After installing Ruby itself, install the bio-kmer_counter rubygem:

gem install bio-kmer_counter

bio-kmer_counter is only tested on Linux, but probably works on OSX too. It might even work on Windows if the progress bar is turned off. Maybe.

Usage

The default parameters analyse a fasta file that contains one or more sequences in it for 4-mer (tetranucleotide) content. By default, any sequence in the fasta file 2kb or longer is included at least once. Sequences are split up into 5kb windows if they are that long, and each window is reported separately. If the leftover bit at the end after any 5kb windows is 2kb or longer then this is also included.
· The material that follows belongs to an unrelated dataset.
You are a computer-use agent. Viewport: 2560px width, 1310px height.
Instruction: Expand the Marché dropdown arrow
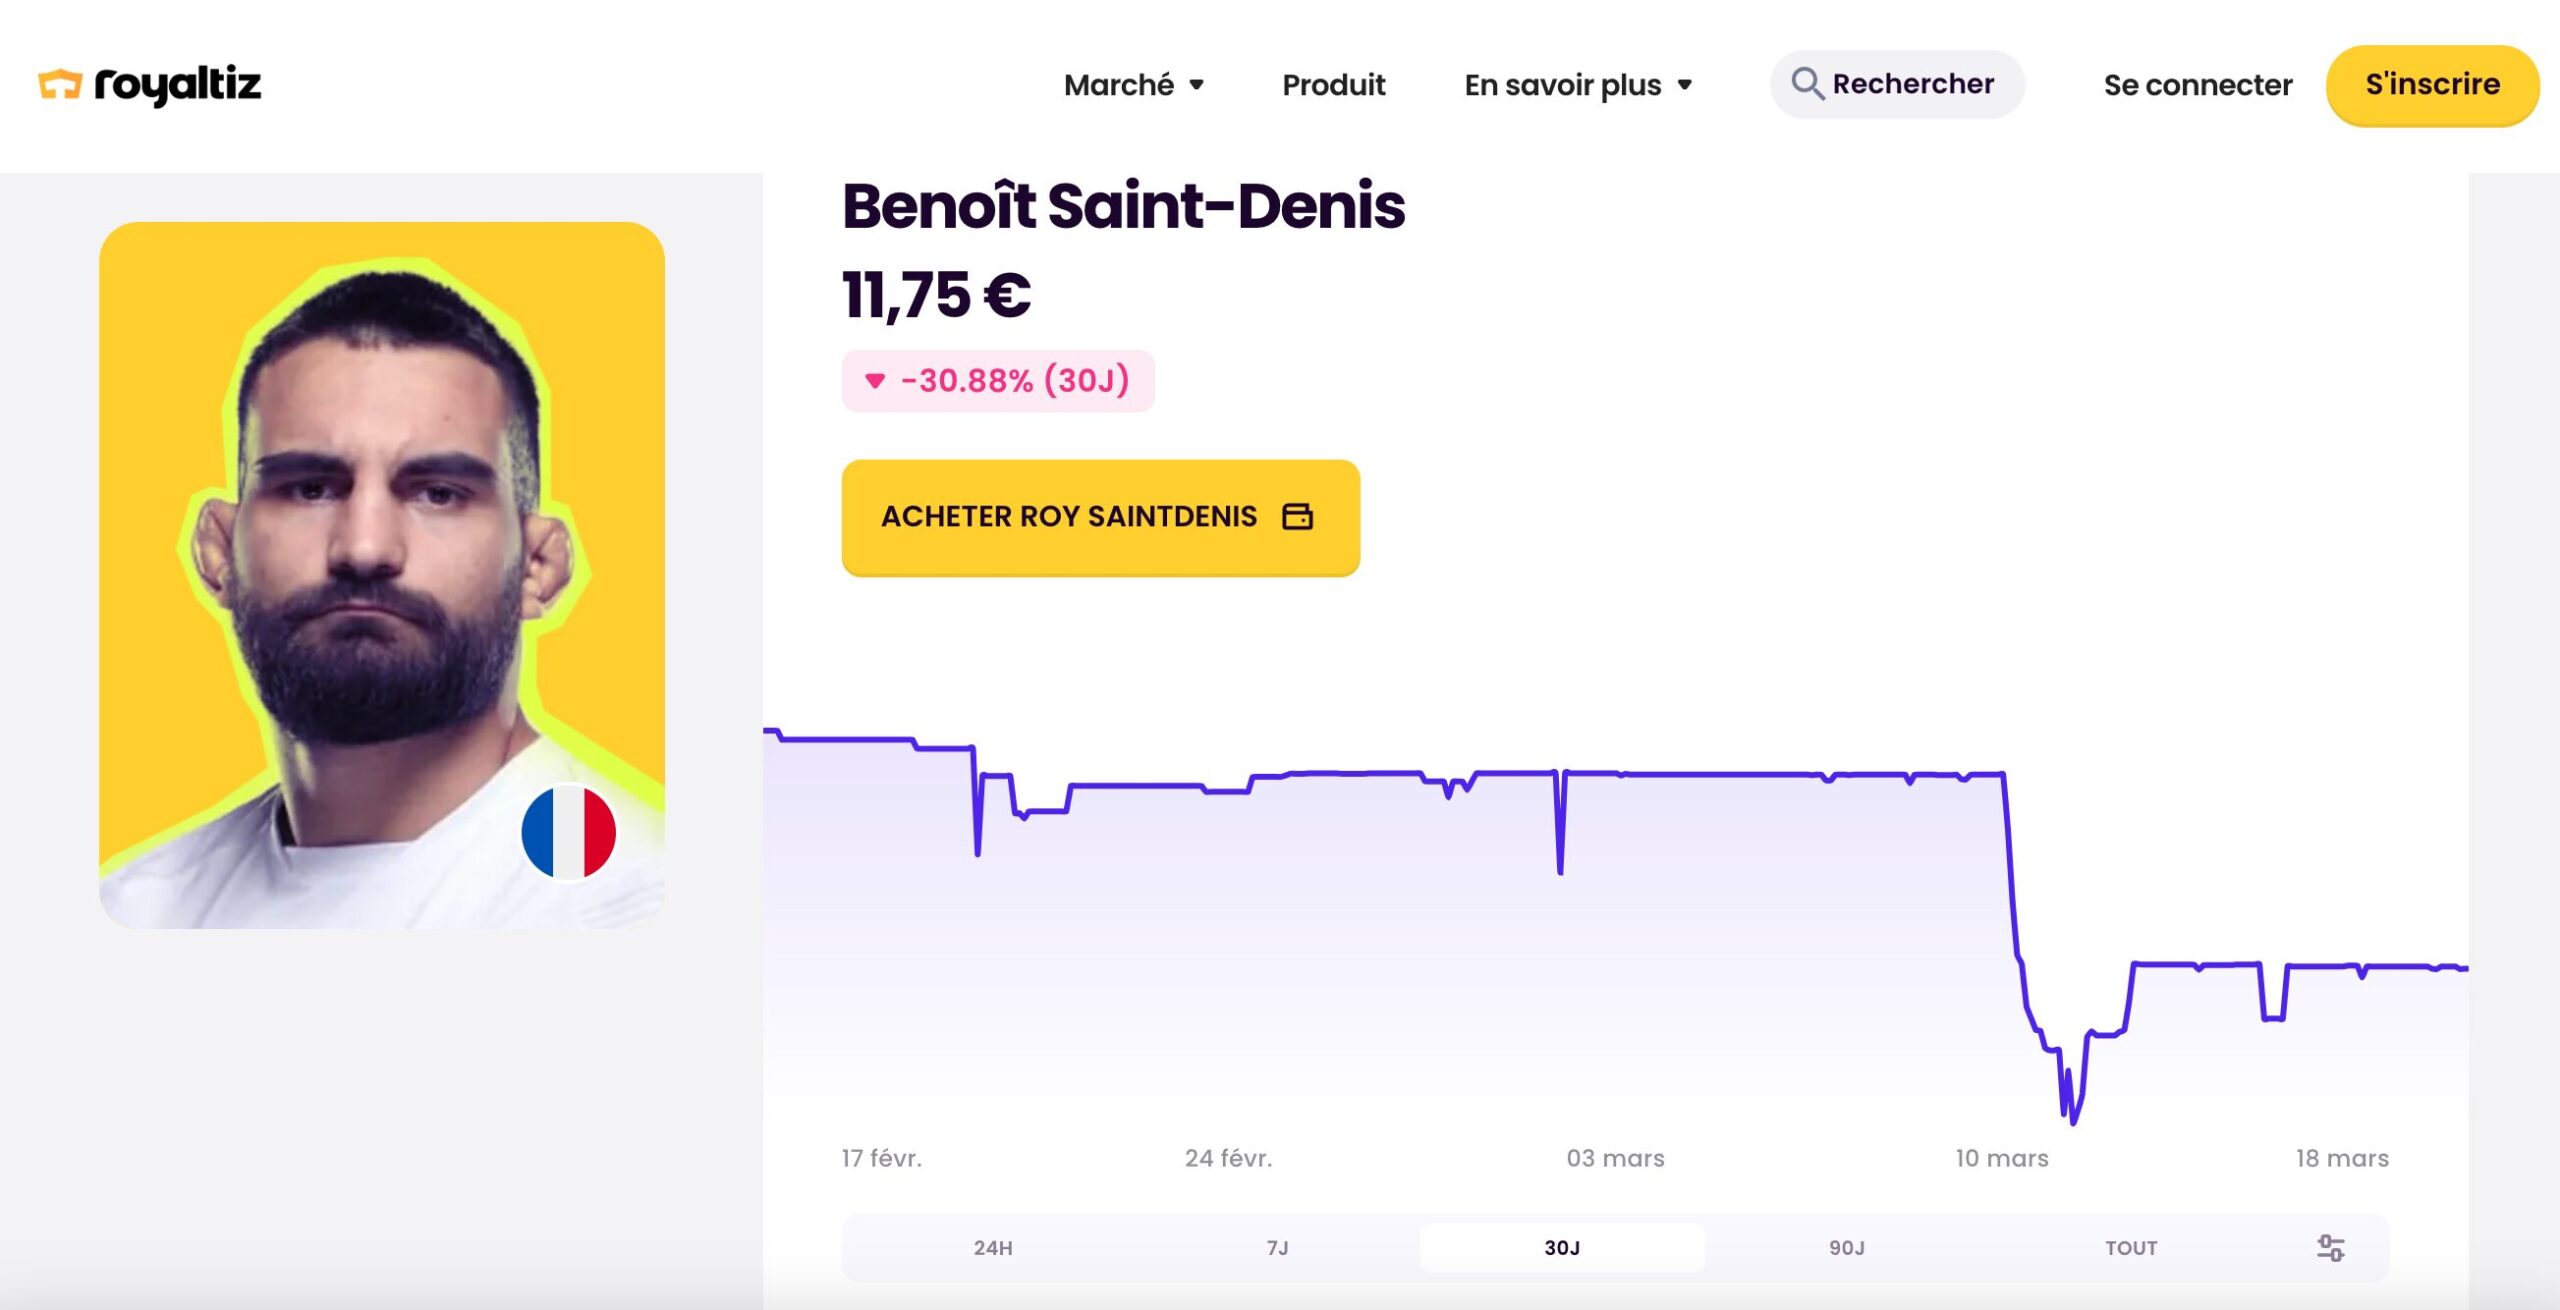click(1196, 86)
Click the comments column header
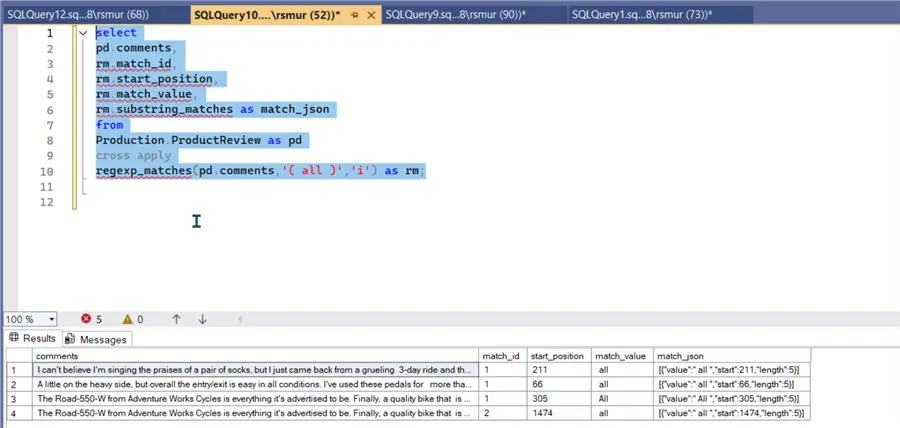The image size is (900, 428). pos(58,356)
By default, each 4 base window in the input sequence is included exactly once in the output file. To account for the fact that the directions of sequences with respect to each other are presumed to be unknown (as is the case for de-novo genome assembly), either the forward or reverse complement is included. Which one (forward or reverse) depends on which one comes first alphabetically. So for instance if the window is CTTT, then AAAG is used. Accounting for palindromic sequences like ATAT, there are 136 of these lowest lexigraphical 4-mers. So there are 136 columns in the output, plus one for the name of the window. Using only 1 is actually slightly different than the method outlined in Dick et. al. 2009, but we don't expect the results to differ.

Example usage, if you wish to fingerprint a fasta file my_nucleotide_sequences.fasta:

kmer_counter.rb my_nucleotide_sequences.fasta >tetranucleotide_content.csv

The fingerprints are reported in percentages. Well, between 0 and 1, that is. From there it is up to you how to use the fingerprints, sorry. For the full gamut of options, see

kmer_counter.rb -h

Project home page

Information on the source tree, documentation, examples, issues and how to contribute, see

http://github.com/wwood/bioruby-kmer_counter

The BioRuby community is on IRC server: irc.freenode.org, channel: #bioruby.

Cite

This software is currently unpublished, so please just cite the homepage (thanks!).